A falta de vagas para internação de doentes de Covid se agrava no Estado do Rio. De acordo com o sistema de regulação das vagas reservadas na rede pública, a demora média para a internação de um paciente é de 18 horas para um leito e 25 h no caso de UTI. O número de pedidos de hospitalização em filas de espera chega a 989, sendo 279 para leitos e 710 para UTIs.


O sistema de acompanhamento centralizado da Secretaria Estadual de Saúde registra uma taxa de ocupação dos leitos de 78,9% e das UTIs de 92,4%. A rápida ocupação das UTIs tem sido uma característica deste momento da doença, associado à presença de variante P1 do coronavírus, a chamada mutação de Manaus. Em fevereiro, a fila de espera havia sido praticamente zerada.


A maior espera acontece na Região Metropolitina I, onde se encontram o Rio e a Baixada Fluminense. Na Região Metropolitana II, onde aparece Niterói, ainda há vagas.

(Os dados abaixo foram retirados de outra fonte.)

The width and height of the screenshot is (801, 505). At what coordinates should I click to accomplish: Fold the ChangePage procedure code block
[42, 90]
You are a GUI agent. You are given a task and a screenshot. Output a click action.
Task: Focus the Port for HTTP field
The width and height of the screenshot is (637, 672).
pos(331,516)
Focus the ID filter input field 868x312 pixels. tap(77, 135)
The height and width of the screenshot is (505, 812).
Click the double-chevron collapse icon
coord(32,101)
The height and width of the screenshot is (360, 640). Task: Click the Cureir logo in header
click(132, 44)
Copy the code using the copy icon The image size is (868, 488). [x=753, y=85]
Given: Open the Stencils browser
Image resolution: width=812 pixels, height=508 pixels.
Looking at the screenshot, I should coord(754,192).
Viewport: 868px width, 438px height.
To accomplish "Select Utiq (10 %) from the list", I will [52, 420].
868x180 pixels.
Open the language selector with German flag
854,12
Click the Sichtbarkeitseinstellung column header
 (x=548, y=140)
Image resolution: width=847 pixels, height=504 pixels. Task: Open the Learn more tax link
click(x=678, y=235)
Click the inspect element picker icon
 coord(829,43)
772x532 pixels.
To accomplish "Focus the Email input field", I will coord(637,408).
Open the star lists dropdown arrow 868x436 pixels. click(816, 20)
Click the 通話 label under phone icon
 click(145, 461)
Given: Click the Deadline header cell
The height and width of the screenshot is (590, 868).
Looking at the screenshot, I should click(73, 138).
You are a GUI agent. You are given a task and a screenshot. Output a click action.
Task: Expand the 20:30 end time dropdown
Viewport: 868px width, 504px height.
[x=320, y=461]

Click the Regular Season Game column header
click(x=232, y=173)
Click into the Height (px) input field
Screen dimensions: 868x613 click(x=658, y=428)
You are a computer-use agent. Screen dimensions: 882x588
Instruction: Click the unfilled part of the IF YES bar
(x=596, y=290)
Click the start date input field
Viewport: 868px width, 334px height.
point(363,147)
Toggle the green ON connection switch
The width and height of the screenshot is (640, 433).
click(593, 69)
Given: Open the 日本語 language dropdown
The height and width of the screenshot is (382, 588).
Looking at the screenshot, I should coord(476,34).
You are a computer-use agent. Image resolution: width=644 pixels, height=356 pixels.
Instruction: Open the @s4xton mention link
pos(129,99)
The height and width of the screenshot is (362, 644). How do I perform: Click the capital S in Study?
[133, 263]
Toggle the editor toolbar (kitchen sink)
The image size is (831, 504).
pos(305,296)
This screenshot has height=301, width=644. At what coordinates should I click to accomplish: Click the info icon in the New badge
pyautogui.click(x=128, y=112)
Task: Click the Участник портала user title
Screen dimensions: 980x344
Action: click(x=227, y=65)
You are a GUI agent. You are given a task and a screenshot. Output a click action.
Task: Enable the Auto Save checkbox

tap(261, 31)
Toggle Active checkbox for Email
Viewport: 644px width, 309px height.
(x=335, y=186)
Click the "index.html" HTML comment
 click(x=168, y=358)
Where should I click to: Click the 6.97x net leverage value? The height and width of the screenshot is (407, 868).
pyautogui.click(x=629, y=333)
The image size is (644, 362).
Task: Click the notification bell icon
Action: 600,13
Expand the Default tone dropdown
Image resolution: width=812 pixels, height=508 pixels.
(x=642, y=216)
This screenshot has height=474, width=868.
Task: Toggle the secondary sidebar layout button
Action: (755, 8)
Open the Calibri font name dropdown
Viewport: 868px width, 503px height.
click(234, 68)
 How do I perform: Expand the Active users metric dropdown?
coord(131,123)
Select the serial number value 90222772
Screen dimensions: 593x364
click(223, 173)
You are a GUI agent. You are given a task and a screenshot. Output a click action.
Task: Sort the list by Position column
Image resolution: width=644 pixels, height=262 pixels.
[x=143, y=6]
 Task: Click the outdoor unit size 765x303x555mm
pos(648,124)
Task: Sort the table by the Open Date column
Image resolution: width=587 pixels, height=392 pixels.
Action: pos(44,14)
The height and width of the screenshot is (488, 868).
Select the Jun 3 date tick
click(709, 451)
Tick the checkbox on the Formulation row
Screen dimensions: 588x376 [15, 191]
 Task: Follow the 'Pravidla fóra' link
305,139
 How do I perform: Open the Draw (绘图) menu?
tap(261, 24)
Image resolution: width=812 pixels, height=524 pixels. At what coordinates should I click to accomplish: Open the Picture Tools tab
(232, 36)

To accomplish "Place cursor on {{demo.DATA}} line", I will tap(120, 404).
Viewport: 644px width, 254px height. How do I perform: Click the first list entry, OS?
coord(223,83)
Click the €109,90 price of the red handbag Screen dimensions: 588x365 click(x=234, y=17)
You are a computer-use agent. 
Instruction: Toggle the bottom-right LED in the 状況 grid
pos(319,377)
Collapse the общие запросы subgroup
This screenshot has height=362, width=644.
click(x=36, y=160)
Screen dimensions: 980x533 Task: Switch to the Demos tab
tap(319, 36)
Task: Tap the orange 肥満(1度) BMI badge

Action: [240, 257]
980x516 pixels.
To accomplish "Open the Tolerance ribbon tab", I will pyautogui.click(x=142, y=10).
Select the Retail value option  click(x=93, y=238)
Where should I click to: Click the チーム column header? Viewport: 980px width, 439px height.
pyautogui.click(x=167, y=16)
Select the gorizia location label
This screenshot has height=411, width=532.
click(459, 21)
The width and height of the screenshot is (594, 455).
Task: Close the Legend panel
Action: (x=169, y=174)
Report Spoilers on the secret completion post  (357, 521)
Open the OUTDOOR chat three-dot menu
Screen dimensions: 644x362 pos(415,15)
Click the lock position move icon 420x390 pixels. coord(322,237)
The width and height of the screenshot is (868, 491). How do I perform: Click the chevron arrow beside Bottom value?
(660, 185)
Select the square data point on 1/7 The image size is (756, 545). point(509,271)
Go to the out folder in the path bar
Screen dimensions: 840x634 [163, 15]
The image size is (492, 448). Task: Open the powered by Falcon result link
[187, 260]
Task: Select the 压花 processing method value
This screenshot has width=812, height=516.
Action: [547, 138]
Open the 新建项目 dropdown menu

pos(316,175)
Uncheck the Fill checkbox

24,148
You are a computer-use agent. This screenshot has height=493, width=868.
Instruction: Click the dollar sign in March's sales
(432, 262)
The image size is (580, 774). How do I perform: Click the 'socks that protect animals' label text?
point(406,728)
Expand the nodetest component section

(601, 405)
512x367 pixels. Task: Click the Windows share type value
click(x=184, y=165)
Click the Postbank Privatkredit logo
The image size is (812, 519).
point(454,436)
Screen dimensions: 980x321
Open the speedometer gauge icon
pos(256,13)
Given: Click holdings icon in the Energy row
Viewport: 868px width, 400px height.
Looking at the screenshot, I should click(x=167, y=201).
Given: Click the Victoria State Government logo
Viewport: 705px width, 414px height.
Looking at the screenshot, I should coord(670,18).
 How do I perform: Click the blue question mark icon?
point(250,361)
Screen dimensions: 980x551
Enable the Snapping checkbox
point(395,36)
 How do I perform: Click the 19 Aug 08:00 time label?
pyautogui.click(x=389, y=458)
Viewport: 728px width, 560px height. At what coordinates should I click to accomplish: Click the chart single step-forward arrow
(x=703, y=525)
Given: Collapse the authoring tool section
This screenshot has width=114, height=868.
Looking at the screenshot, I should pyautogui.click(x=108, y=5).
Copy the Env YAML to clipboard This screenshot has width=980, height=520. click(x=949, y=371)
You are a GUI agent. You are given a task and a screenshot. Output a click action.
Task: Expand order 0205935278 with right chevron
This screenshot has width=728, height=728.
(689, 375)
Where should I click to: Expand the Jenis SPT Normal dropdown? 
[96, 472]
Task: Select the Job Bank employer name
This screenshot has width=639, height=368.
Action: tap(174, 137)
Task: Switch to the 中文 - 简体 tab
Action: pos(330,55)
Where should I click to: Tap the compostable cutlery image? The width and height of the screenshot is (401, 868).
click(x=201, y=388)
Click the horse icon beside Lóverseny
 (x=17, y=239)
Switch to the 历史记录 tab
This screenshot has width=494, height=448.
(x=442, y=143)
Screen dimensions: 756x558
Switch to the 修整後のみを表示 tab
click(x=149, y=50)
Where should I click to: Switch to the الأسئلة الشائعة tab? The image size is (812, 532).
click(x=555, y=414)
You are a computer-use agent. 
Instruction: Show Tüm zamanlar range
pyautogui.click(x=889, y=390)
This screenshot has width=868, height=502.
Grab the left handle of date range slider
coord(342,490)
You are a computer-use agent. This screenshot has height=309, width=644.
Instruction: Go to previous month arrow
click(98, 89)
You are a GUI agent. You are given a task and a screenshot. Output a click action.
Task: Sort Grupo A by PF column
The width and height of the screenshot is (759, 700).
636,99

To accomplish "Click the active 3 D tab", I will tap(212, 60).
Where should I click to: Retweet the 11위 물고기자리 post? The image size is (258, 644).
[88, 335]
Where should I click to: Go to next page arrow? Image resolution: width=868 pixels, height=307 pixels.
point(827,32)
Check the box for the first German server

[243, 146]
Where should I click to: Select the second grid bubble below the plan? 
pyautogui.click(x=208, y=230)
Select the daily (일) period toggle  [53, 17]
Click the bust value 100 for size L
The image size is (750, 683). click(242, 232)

Niterói, São Gonçalo, Itaboraí e Maricá


Com os municípios vizinhos a Niterói estando no estágio de risco considerado "alto", São Gonçalo é a cidade que apresenta o melhor panorama na taxa de ocupação dos leitos. De acordo com o painel da Secretaria de Estado de Saúde, o município gonçalense está com 57% dos leitos em enfermaria ocupados e os de CTI se encontram em 80%.


Niterói, que já teve uma quantidade da vagas maior há algumas semanas, viu a taxa de ocupação disparar recentemente. Segundo o painel, 84% dos leitos em enfermaria estão ocupados. Já os de CTI se encontram com 83% de ocupação.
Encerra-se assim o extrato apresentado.